Viele Tote bei Kämpfen im Jemen

Bei blutigen Auseinandersetzungen mit Al-Kaida-Kämpfern und schiitischen Huthi-Rebellen sind im Jemen gestern 16 Soldaten der Regierungstruppen getötet worden. Die Regierung teilte mit, dass zudem 15 Al-Kaida-Kämpfer und neun Huthi-Rebellen getötet worden seien.

Elf Soldaten wurden nach Angaben der Provinzverwaltung getötet, als ihre Einheit in einen Hinterhalt von Al-Kaida-Kämpfern geriet. Der Vorfall ereignete sich laut Sicherheitskreisen östlich der Küstenstadt Schakra. Zunächst war von fünf getöteten Soldaten die Rede gewesen. Bei dem Vorfall wurden nach offiziellen Angaben 15 Al-Kaida-Kämpfer getötet. Es sei den Al-Kaida-Kämpfern gelungen, zwei Militärfahrzeuge und Waffen zu erobern.
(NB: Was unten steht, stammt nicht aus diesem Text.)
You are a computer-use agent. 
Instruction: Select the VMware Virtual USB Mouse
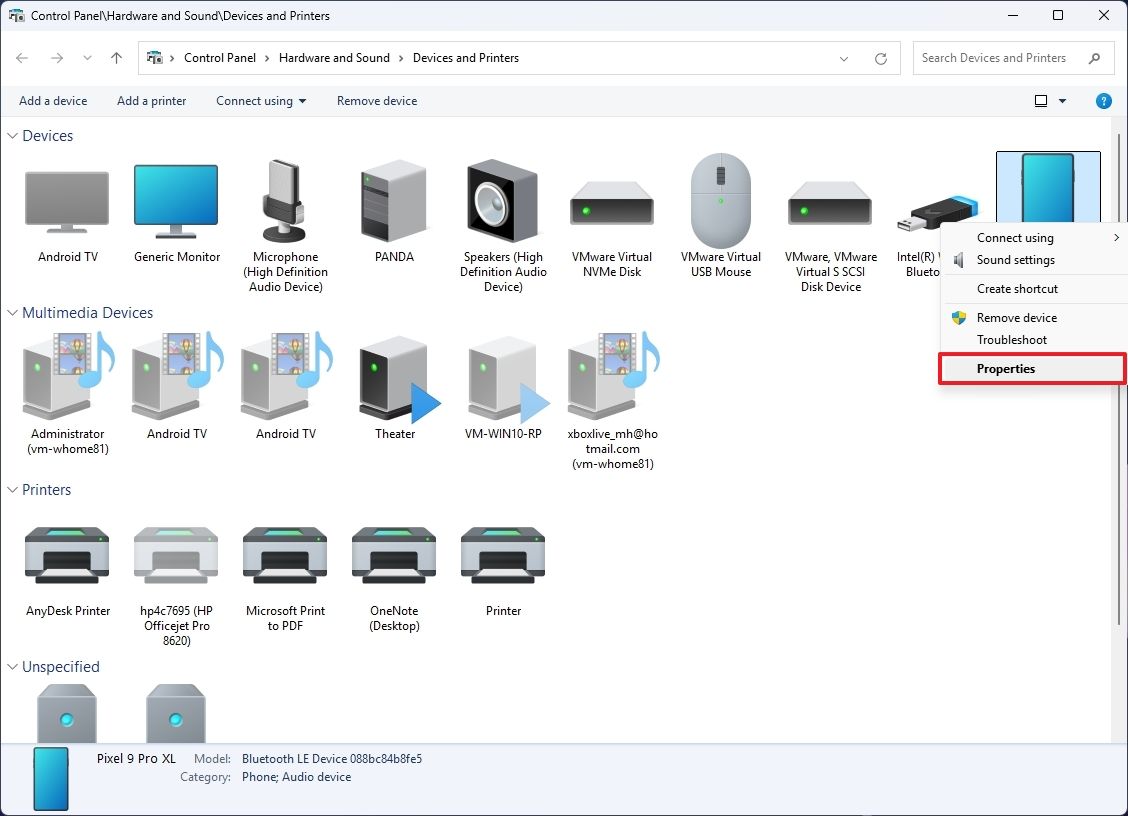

Im Jemen kämpfen seit September 2014 die Regierungstruppen des sunnitischen Präsidenten Abd Rabbo Mansur Hadi gegen die vom Iran unterstützten Huthi-Rebellen und andere Milizen wie Al-Kaida, die dem ehemaligen Staatschef Ali Abdallah Saleh die Treue halten. Seit einer arabischen Militärintervention im März 2015 wurden in dem Konflikt nach UNO-Angaben mehr als 7.000 Menschen getötet, die meisten von ihnen Zivilisten.